Three Traps with Customer Surveys & How to Avoid Them
Surveys are a powerful tool to gauge customer sentiment, but most organizations fall short by failing to create mutual value when asking for feedback. Let's unpack why that is and how to avoid it with an example.
There are three common traps that organizations fall into:
Not providing an incentive in return for asking for a lot of the respondent's time
Asking questions that are adjacent to what they're really interested in
Making it cognitively hard to answer questions based on scales and selectable responses
Let's use an example with United Airlines to walkthrough each of these traps and how slight adjustments can add value to both the organization and the respondent.
After each flight, United Airlines sends a survey via email to some of the passengers with the subject "Tell us how we did"
The first question is presented in the email: "How likely are you to recommend United Airlines to a friend, relative or colleague?"
Beneath this is a scale from 10 to 0 with qualifiers at either end of "extremely likely" and "not at all likely", and each number is clickable to start the survey with that answer selected
After starting, there are 5-10 minutes worth of questions about the entire experience
Not providing an incentive
United asks for 5-10 minutes of a person's time. While this might seem trivial, it's enough time for a respondent to question whether it's worth continuing the survey.
This effect is compounded when the respondent receives a survey for a subsequent flight and might skip over the email entirely.
Here are a few ways you can avoid this trap:
Offer a universal benefit upfront in exchange for a complete response, which for United could be miles (their form of loyalty points) or entering into a raffle for a quirky prize (like their upcycled keyring made from parts of expired life vests)
Send a meaningful follow up to express gratitude for the respondent spending their time to answer questions, which for United could be delivered via email and app notification a day or two later (thus creating another positive impression of the brand)
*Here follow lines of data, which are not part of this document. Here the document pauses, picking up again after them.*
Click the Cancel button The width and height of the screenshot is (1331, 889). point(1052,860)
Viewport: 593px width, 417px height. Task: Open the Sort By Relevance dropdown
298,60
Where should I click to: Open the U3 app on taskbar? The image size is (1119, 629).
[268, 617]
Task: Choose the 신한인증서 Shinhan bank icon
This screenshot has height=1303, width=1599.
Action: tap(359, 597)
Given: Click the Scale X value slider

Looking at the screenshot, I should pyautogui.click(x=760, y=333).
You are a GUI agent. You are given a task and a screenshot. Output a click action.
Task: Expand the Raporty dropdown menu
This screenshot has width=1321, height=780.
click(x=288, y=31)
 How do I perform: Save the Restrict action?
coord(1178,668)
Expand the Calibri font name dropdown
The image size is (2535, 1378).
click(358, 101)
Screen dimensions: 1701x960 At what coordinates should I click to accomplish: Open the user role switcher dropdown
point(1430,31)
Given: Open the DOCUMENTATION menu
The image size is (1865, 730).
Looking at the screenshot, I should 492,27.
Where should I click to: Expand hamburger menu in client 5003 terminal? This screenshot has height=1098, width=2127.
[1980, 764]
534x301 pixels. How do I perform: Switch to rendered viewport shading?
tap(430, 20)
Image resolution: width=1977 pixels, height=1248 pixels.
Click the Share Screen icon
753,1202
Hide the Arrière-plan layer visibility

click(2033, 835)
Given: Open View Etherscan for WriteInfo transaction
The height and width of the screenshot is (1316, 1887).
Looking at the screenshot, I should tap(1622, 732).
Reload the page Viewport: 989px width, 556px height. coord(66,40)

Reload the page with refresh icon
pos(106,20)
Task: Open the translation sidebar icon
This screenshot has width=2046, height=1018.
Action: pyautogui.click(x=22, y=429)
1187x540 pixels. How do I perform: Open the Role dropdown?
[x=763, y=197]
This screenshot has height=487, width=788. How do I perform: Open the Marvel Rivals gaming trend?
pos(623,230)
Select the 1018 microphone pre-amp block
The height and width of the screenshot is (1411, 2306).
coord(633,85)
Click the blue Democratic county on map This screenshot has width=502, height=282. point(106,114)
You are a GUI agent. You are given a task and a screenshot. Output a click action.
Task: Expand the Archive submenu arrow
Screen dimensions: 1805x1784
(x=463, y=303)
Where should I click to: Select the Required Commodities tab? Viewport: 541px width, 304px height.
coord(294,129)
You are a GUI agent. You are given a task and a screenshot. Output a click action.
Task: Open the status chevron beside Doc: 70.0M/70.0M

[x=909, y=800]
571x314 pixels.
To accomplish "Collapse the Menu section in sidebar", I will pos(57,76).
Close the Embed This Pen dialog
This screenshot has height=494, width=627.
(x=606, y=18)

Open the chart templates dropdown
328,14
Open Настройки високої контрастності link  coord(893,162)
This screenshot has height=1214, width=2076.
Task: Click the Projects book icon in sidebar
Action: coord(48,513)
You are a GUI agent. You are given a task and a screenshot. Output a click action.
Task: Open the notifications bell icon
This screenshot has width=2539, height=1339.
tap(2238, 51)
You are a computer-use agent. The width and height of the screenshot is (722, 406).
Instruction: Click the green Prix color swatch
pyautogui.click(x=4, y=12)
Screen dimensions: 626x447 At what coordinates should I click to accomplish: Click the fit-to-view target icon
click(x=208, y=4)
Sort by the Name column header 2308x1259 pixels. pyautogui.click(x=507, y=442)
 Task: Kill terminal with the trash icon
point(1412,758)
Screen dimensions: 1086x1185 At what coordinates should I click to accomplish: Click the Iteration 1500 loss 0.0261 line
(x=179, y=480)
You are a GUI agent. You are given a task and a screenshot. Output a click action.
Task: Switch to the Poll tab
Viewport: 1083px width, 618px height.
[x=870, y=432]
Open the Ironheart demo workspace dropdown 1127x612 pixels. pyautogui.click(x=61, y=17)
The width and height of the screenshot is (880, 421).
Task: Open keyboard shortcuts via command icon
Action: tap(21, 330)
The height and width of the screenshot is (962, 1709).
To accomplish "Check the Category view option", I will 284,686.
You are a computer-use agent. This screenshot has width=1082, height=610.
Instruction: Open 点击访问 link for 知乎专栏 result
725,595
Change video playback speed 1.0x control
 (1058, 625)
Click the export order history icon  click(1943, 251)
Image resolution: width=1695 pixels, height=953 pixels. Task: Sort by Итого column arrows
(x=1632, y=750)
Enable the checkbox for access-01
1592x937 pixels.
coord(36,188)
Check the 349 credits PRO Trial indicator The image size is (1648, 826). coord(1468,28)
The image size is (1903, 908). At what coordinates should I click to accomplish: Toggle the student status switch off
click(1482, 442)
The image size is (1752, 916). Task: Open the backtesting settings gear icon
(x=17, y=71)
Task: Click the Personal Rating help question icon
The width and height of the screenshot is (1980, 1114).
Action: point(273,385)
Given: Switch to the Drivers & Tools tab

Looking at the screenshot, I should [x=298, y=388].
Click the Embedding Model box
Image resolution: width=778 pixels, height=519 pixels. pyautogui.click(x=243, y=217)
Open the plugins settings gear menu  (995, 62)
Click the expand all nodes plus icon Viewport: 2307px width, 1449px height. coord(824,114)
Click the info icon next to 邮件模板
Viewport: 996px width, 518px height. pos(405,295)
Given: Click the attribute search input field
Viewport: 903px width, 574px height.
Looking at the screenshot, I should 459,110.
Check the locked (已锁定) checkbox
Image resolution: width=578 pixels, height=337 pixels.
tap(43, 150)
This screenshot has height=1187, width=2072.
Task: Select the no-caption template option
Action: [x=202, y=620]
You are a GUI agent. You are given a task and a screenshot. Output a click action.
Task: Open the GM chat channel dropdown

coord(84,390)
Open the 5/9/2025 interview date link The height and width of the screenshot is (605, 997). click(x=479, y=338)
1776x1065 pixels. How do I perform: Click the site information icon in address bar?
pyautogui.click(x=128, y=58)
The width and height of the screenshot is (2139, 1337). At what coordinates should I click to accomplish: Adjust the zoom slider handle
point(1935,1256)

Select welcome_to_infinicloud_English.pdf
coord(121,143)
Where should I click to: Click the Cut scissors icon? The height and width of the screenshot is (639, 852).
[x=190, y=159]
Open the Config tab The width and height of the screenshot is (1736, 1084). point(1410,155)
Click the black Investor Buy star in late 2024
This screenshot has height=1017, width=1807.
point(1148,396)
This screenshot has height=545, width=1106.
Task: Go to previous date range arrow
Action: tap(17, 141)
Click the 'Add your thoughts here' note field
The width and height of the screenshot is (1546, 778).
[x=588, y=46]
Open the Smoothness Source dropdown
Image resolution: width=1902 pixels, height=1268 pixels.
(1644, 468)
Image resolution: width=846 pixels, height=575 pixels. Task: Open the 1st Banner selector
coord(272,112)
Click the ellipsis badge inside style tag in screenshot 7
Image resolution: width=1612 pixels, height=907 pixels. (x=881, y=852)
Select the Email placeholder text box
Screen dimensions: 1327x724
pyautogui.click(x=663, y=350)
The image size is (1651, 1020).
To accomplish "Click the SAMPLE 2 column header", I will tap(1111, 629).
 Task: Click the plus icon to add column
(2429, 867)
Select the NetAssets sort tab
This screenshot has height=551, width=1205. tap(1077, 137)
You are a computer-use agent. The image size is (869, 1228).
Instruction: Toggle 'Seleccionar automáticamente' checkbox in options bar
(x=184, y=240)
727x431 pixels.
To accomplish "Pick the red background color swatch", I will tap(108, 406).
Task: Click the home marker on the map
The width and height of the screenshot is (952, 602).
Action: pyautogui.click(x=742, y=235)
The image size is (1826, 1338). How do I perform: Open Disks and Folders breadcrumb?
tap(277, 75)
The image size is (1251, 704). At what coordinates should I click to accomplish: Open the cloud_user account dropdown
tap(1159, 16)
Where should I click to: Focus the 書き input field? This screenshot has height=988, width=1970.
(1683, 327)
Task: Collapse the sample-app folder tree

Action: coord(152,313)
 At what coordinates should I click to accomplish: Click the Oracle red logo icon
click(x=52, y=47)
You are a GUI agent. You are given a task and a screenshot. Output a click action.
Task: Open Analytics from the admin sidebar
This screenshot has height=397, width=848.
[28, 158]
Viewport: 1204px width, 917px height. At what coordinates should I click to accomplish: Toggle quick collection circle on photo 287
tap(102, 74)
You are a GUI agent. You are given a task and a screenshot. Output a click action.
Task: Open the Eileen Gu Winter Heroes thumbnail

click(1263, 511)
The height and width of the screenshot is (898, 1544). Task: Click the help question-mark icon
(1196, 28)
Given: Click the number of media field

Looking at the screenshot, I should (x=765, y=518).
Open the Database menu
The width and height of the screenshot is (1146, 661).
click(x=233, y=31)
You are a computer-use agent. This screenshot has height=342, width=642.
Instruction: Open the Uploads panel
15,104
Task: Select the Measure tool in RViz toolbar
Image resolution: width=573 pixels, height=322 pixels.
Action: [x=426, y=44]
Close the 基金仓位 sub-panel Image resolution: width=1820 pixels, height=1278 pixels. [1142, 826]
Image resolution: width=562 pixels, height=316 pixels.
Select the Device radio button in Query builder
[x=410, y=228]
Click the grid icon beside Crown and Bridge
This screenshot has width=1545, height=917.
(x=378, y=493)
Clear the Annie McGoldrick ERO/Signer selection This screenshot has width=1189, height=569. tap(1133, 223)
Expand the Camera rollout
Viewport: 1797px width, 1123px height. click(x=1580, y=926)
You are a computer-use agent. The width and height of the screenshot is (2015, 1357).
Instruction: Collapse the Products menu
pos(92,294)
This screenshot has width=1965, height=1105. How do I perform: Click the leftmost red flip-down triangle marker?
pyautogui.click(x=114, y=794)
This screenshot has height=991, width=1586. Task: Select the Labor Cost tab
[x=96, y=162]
Asking questions that are adjacent
United starts with a question asking about the likelihood of recommending them to a friend, relative, or colleague. Their survey continues to ask about practically everything in the customer experience starting with the booking experience all the way to baggage claim.
However, is this what they really care about?
Probably not. Instead, they're likely concerned with measuring loyalty and likelihood to purchase from them again, plus how their initiatives are being received by passengers.
Here are a few ways you can avoid this trap:
Ask what you want the customer to do next that aligns with how you deepen the relationship, which for United is likely something to the effect of "will your next flight be on United Airlines?"
Ask only specific questions that are sufficient to measure whatever you're attempting to assess about that experience, which for United could be aligned to a specific innovation or improvement initiative (e.g. the "gate agent to seat" experience) instead of everything they're doing
Making it cognitively hard to answer
United asks a question to assess likelihood of recommending them with a 10 to 0 scale. There are additional questions that follow this pattern deeper in the survey.
These are cognitively hard for respondents to answer unless they're choosing an extreme value (10 or 0), especially as anything in the middle (8 to 2 or 7 to 3) is entirely subjective.
Is one person's 8 the same as another person's 6?
Here are a few ways you can avoid this trap:
Provide answers as unambiguous phrases that can align to different numerical ratings or outcomes, which for United could be "I already recommended United" or "I will recommend United" for the positive outcomes to their first question
Use a smaller Likert scale or three options to capture positive, neutral, and negative responses; which for United are three options of "likely", "maybe", and "unlikely" with optional qualifiers of "very" or "somewhat" to offer a total of five options
TLDR: Offer an incentive upfront. Ask what you want the customer to do next and specifically about initiatives you're measuring. Provide relatable answers.